Dataset excerpts:
★ ★ ★
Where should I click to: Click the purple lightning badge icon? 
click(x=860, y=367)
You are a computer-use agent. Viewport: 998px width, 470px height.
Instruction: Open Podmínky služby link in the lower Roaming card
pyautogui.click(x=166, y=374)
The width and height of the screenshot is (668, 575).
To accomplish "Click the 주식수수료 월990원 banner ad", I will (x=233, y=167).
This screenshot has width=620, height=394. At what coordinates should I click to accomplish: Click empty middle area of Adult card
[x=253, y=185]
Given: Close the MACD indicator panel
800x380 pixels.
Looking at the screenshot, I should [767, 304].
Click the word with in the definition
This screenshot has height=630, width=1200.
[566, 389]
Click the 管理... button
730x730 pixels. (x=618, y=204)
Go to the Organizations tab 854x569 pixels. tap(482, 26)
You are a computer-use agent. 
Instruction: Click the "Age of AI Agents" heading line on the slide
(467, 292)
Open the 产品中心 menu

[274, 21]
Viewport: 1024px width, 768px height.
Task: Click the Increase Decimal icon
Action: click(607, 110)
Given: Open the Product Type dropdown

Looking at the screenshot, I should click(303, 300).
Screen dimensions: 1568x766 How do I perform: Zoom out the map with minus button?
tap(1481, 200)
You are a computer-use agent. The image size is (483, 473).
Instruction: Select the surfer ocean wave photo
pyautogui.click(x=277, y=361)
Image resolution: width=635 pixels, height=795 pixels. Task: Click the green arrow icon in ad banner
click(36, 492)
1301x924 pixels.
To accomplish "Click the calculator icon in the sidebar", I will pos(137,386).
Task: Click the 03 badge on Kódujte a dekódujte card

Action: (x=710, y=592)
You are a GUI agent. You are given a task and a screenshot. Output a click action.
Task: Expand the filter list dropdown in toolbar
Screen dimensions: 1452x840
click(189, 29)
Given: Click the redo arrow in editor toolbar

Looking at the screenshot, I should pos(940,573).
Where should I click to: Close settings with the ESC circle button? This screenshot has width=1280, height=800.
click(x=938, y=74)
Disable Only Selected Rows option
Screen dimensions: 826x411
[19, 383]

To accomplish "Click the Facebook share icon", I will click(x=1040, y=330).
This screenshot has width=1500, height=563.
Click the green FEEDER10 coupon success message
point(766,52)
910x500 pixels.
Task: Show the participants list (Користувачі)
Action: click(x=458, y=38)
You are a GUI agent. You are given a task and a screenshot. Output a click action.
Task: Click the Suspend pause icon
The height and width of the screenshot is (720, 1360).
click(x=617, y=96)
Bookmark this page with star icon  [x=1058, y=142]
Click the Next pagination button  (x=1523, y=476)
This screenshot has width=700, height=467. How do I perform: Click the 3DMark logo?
★ ★ ★
▸ **Goal of the exercise**
Every entry is to be restated word for word, with nothing dropped.

▸ **Output for this task**
Where should I click to: Click the purple lightning badge icon? 
click(x=860, y=367)
You are a computer-use agent. Viewport: 998px width, 470px height.
Instruction: Open Podmínky služby link in the lower Roaming card
pyautogui.click(x=166, y=374)
The width and height of the screenshot is (668, 575).
To accomplish "Click the 주식수수료 월990원 banner ad", I will (x=233, y=167).
This screenshot has width=620, height=394. At what coordinates should I click to accomplish: Click empty middle area of Adult card
[x=253, y=185]
Given: Close the MACD indicator panel
800x380 pixels.
Looking at the screenshot, I should [767, 304].
Click the word with in the definition
This screenshot has height=630, width=1200.
[566, 389]
Click the 管理... button
730x730 pixels. (x=618, y=204)
Go to the Organizations tab 854x569 pixels. tap(482, 26)
You are a computer-use agent. 
Instruction: Click the "Age of AI Agents" heading line on the slide
(467, 292)
Open the 产品中心 menu

[274, 21]
Viewport: 1024px width, 768px height.
Task: Click the Increase Decimal icon
Action: click(607, 110)
Given: Open the Product Type dropdown

Looking at the screenshot, I should click(303, 300).
Screen dimensions: 1568x766 How do I perform: Zoom out the map with minus button?
tap(1481, 200)
You are a computer-use agent. The image size is (483, 473).
Instruction: Select the surfer ocean wave photo
pyautogui.click(x=277, y=361)
Image resolution: width=635 pixels, height=795 pixels. Task: Click the green arrow icon in ad banner
click(36, 492)
1301x924 pixels.
To accomplish "Click the calculator icon in the sidebar", I will pos(137,386).
Task: Click the 03 badge on Kódujte a dekódujte card

Action: (x=710, y=592)
You are a GUI agent. You are given a task and a screenshot. Output a click action.
Task: Expand the filter list dropdown in toolbar
Screen dimensions: 1452x840
click(189, 29)
Given: Click the redo arrow in editor toolbar

Looking at the screenshot, I should pos(940,573).
Where should I click to: Close settings with the ESC circle button? This screenshot has width=1280, height=800.
click(x=938, y=74)
Disable Only Selected Rows option
Screen dimensions: 826x411
[19, 383]

To accomplish "Click the Facebook share icon", I will click(x=1040, y=330).
This screenshot has width=1500, height=563.
Click the green FEEDER10 coupon success message
point(766,52)
910x500 pixels.
Task: Show the participants list (Користувачі)
Action: click(x=458, y=38)
You are a GUI agent. You are given a task and a screenshot. Output a click action.
Task: Click the Suspend pause icon
The height and width of the screenshot is (720, 1360).
click(x=617, y=96)
Bookmark this page with star icon  [x=1058, y=142]
Click the Next pagination button  (x=1523, y=476)
This screenshot has width=700, height=467. How do I perform: Click the 3DMark logo?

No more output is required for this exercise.